I’d been experimenting with the idea of using a Transformer module as the core of a multi-class classifier. The idea is rather weird because Transformer systems were designed to accept sequential information, such as a sequence of words, where order matters. After many weeks, I finally got a successful demo up and running.
The key to the Transformer based classifier was the creation of a helper module that creates the equivalent of a numeric embedding layer to mimic a standard Embedding layer that’s used for NLP problems. In NLP, each word/token in the input sequence is an integer, like “the” = 5, “boy” = 678, etc. Each integer is mapped to a vector like 5 = [0.123, -9.876, . . . ]. The number of values in the vector is usually about 100 or so and is called the embedding dimension.
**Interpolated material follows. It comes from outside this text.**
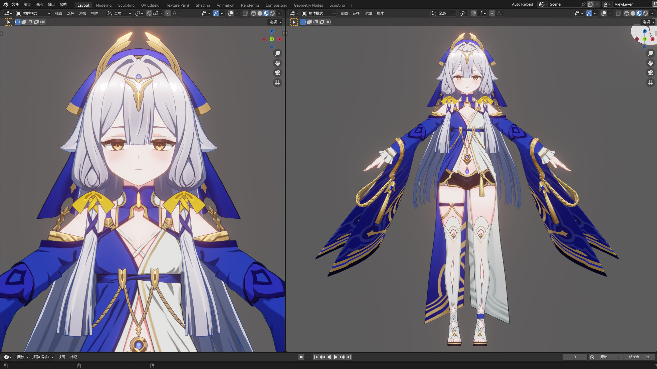Click pan hand icon in right viewport
This screenshot has height=369, width=657.
pyautogui.click(x=650, y=63)
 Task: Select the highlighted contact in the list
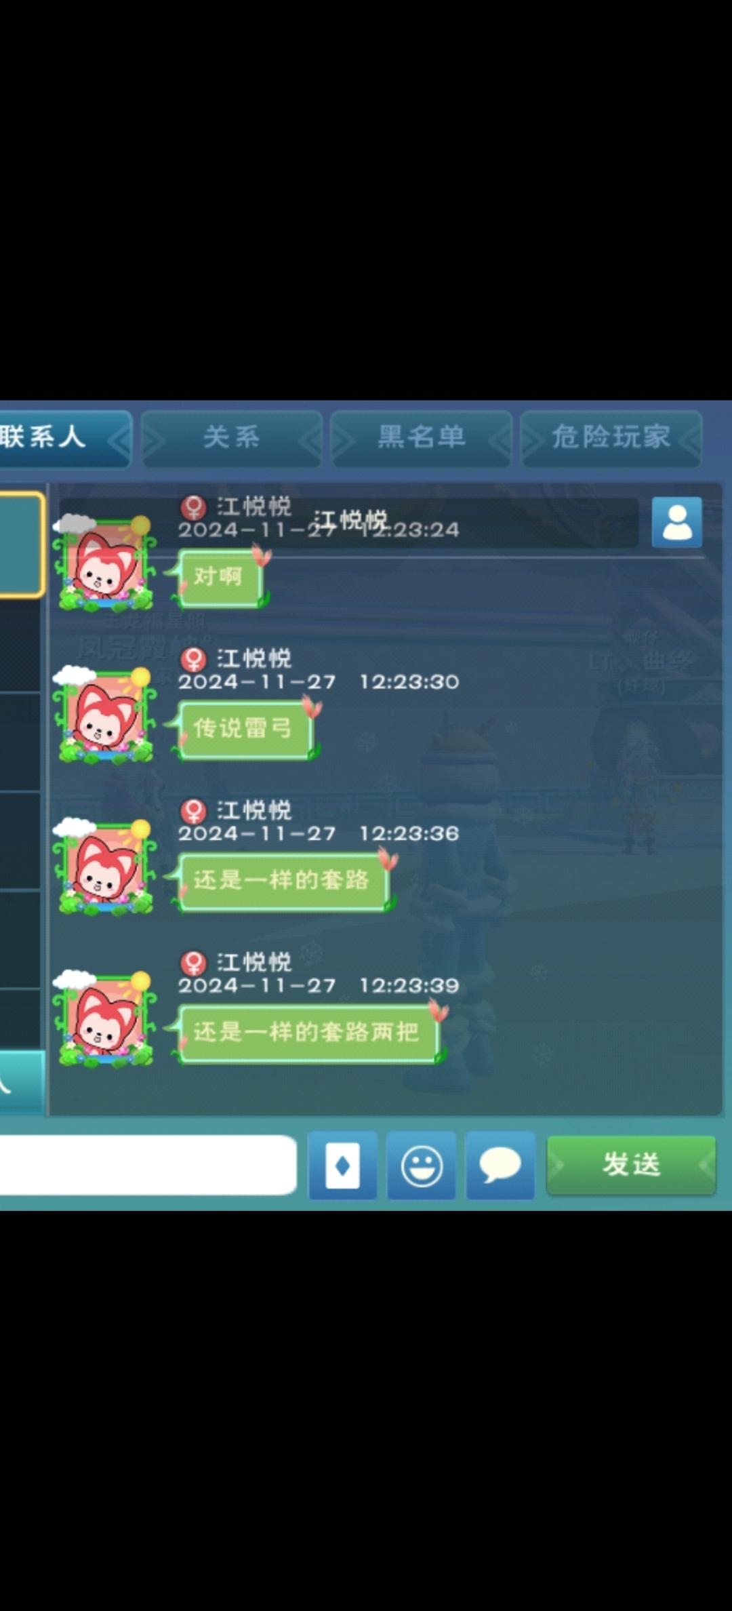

A standard Embedding layer is implemented as a lookup table where the integer acts as an index. But for multi-class classification, all the inputs are floating point values, so I needed to implement a fairly complex PyTorch module that I named a SkipLayer because it’s like a neural layer that’s not fully connected — some of the connections/weights are skipped.
I used one of my standard synthetic datasets for my demo. The data looks like:
1 0.24 1 0 0 0.2950 2 -1 0.39 0 0 1 0.5120 1 1 0.63 0 1 0 0.7580 0 -1 0.36 1 0 0 0.4450 1 . . .
The fields are sex (male = -1, female = +1), age (divided by 100), State (Michigan = 100, Nebraska = 010, Oklahoma = 001), income (divided by $100,000), and political leaning (0 = conservative, moderate = 1, liberal = 2). The goal is to predict political leaning from sex, age, State, and income.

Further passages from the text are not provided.